- [PROVIDED TEXT]:
━━━━━━━━━━━━━━━━━━━━

A great idea mechanised into a simple service allowing a few skilled operatives to work more productively with a minimum of effort.
It was also striking that Rogers talked of poor ground in Greenfield situations, and the availability of minimal foundation systems to achieve individual structures. It was refreshing to be reminded that countryside is not necessarily any better as land for development below the surface - which tends today to be mythologized as a rural idyll to be protected from anyone who might want to live in it. Rogers showed that it would be incredibly easy to package a stand alone OSF house on adjustable legs with innovative and minimal holding down systems for different ground conditions. It was a pity that there was no services engineer speaking at the seminar to show that low density OSF might be considered incredibly sustainable in technological terms. Only rural land use seems taboo.

━━━━━━━━━━━━━━━━━━━━

- [DATA EXCERPT]:

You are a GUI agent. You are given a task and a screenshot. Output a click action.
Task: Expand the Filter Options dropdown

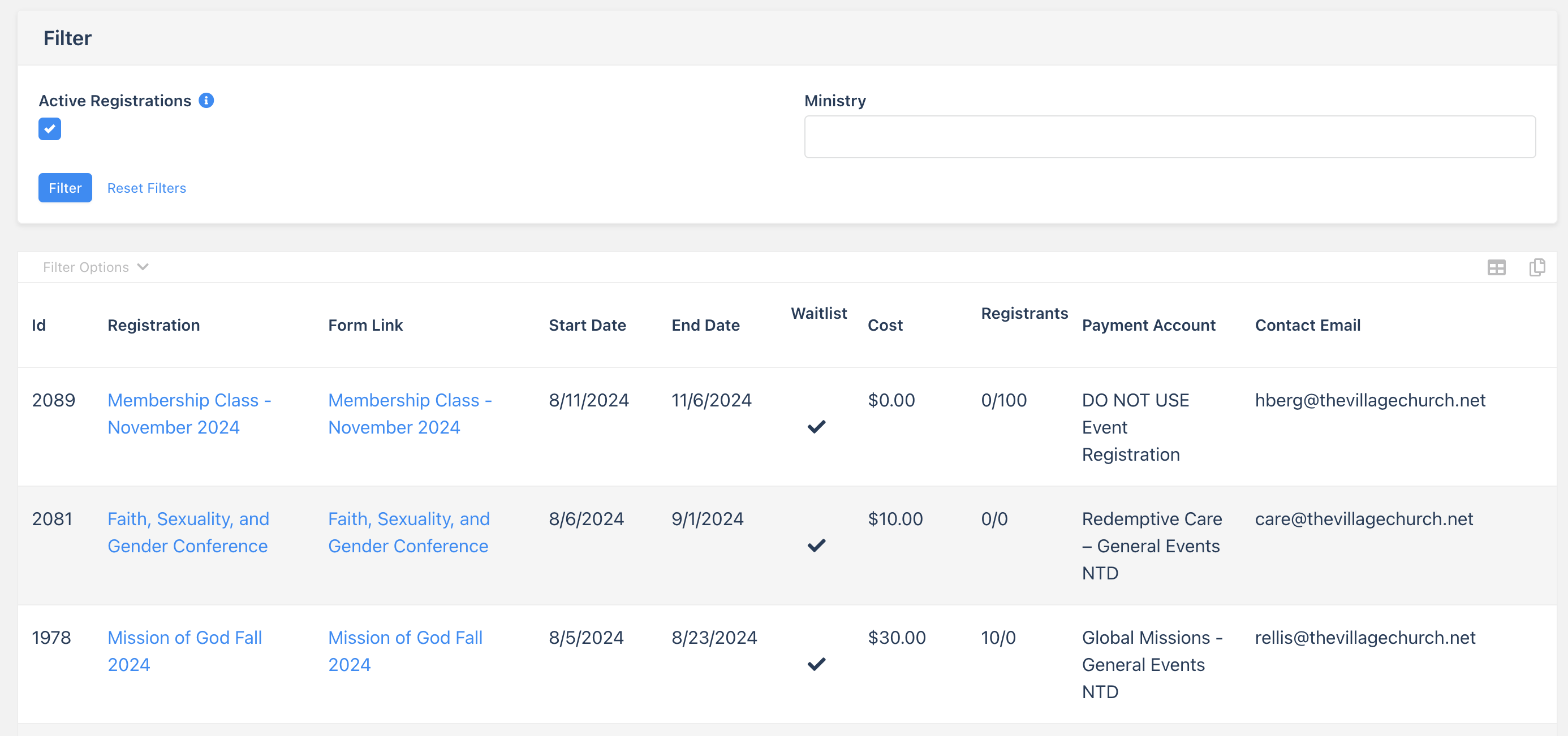(87, 267)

━━━━━━━━━━━━━━━━━━━━

- [EXERCISE]:
Rewrite the stretch of the OSF housing passage from "It was also" through "use seems taboo.", putting "remarkably" in place of "incredibly".

- [SOLUTION TO THIS TASK]:
It was also striking that Rogers talked of poor ground in Greenfield situations, and the availability of minimal foundation systems to achieve individual structures. It was refreshing to be reminded that countryside is not necessarily any better as land for development below the surface - which tends today to be mythologized as a rural idyll to be protected from anyone who might want to live in it. Rogers showed that it would be remarkably easy to package a stand alone OSF house on adjustable legs with innovative and minimal holding down systems for different ground conditions. It was a pity that there was no services engineer speaking at the seminar to show that low density OSF might be considered remarkably sustainable in technological terms. Only rural land use seems taboo.